>> start Source

With success, however, had come some unexpected issues. While managing each fund in isolation required essentially the same skills and processes, he was discovering that managing a group of funds required careful strategic (and sometimes political) manoeuvring. Just the day before, he had received final information about a proposed deal that he planned to present to the investment committee the following week. BAF II still had US$135 million in remaining capital that could be deployed (and another year left on the investment period), and BAF III's funds were now available. The seller in the proposed deal was in deep distress and the investment committee felt that the pricing on the deal was exceptionally attractive - it was likely to be one of the most successful deals ever sourced by the Beroni Group. But there were a number of other complications:
- Some LPs had invested in both BAF II and BAF III, while others had invested in one but not the other. LPs sometimes co-invested directly in companies with the fund in which they had invested.
- Each fund had its own advisory committee (AC), and the make-up of each AC was a reflection of LP participation. Hence there was not identical membership across the ACs.
- General partner (GP) resources were sometimes thinly spread across multiple funds since the same team managed all three funds.

>> end Source
>> start Provided material

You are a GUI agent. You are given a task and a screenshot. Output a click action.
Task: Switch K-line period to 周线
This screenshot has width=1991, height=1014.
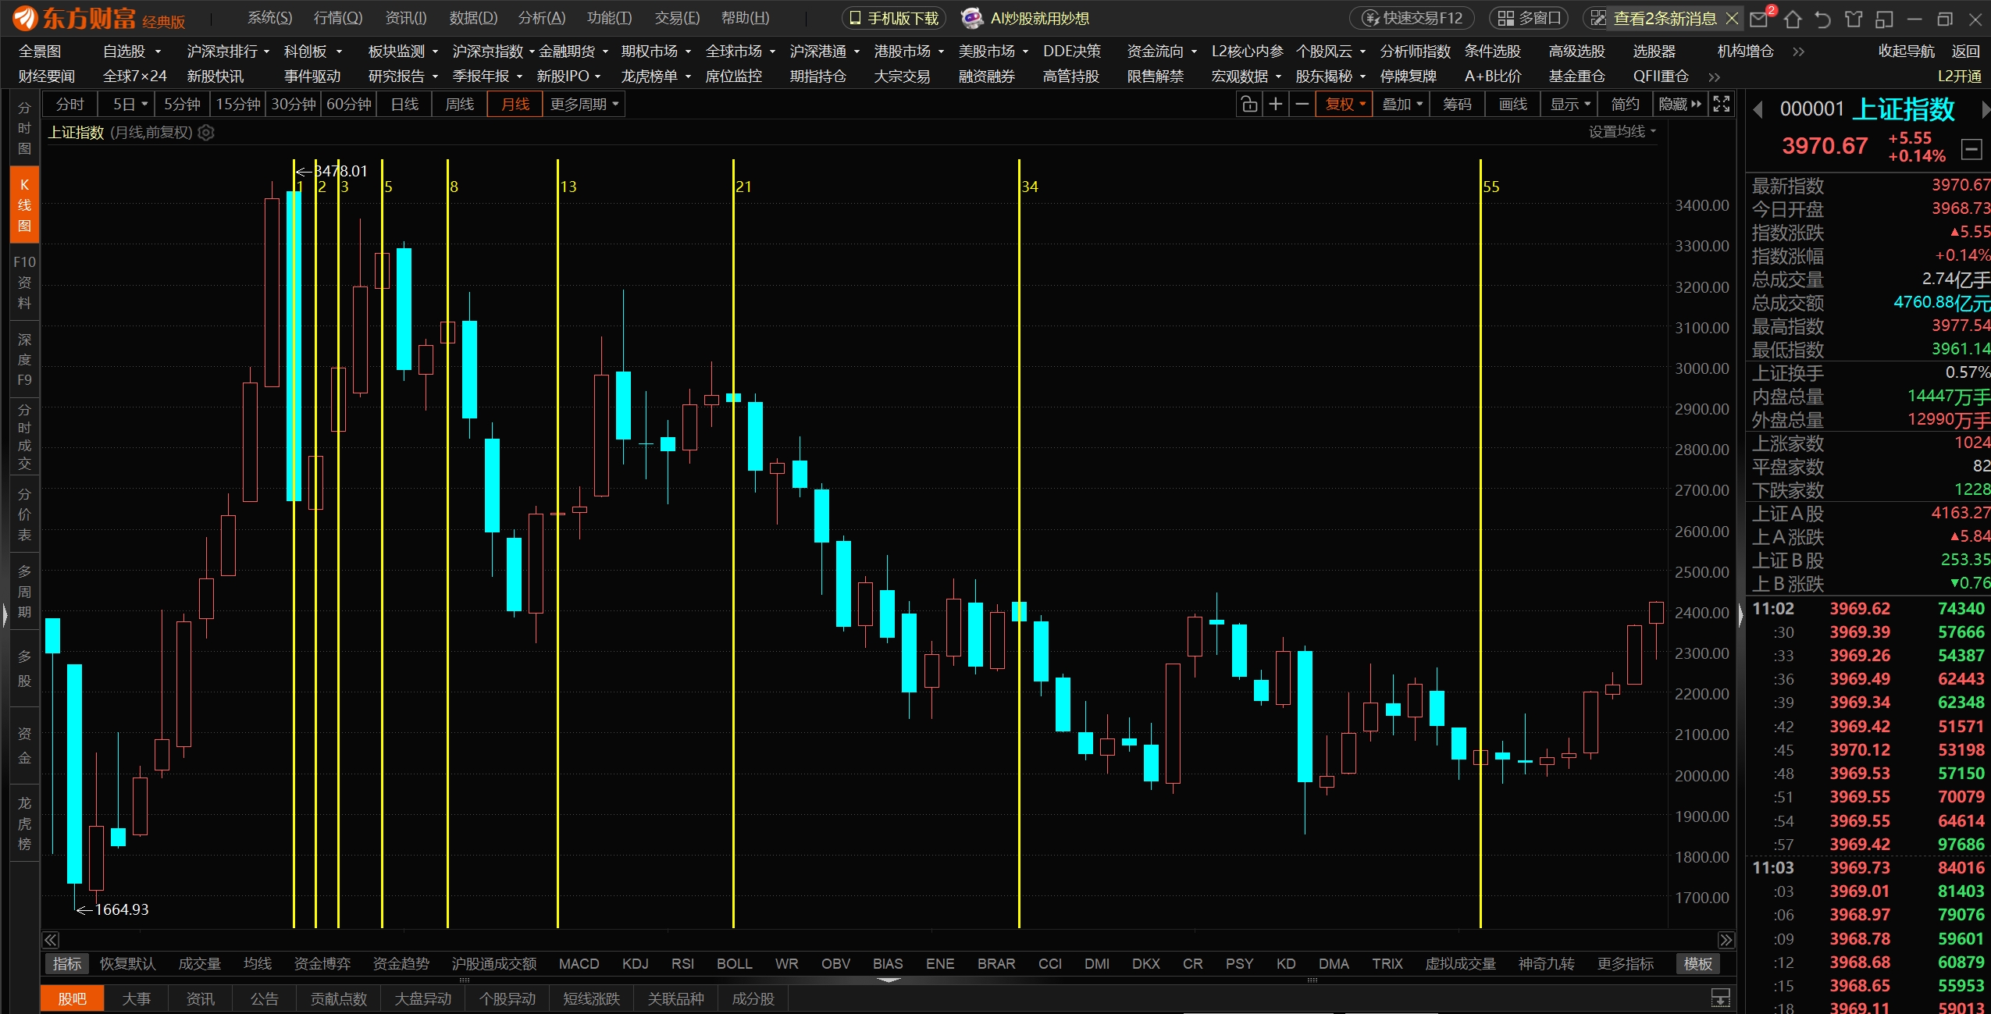[x=459, y=105]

>> end Provided material

→ **Requirement**: Pick up the case passage on the Beroni Group's funds, above the listing, and keep writing from its last sentence.

→ **Task response**:
- LPs participating in multiple funds were making noises about a reduction in management fees for the latest fund, since many of the costs associated with managing it were essentially fixed (rent, salaries, etc.). In difficult economic times, LPs were looking for any way to cut their costs.
- Finally, in any co-investment situation, the approval of the relevant ACs would be necessary in order to execute.
Jack knew he would end up doing the deal one way or another - he just needed to resolve some of these issues first in order to avoid creating future problems with the LPs.
Another problem facing Jack was that EUBank, one of the Beroni Group's earliest and largest investors, was (as with many financial institutions) having cash flow problems of its own, and was unable to fund its capital commitments to BAF II and BAF III. As is common in the private equity industry, the limited partnership agreements for BAF II and BAF III had extremely severe penalties for a defaulting limited partner, including forfeiture of half of its interest in the fund. EUBank had proposed to the Beroni Group that it be allowed to suspend making any further capital contributions to BAF II, that its capital commitment to BAF III be reduced from US$120 million to US$60...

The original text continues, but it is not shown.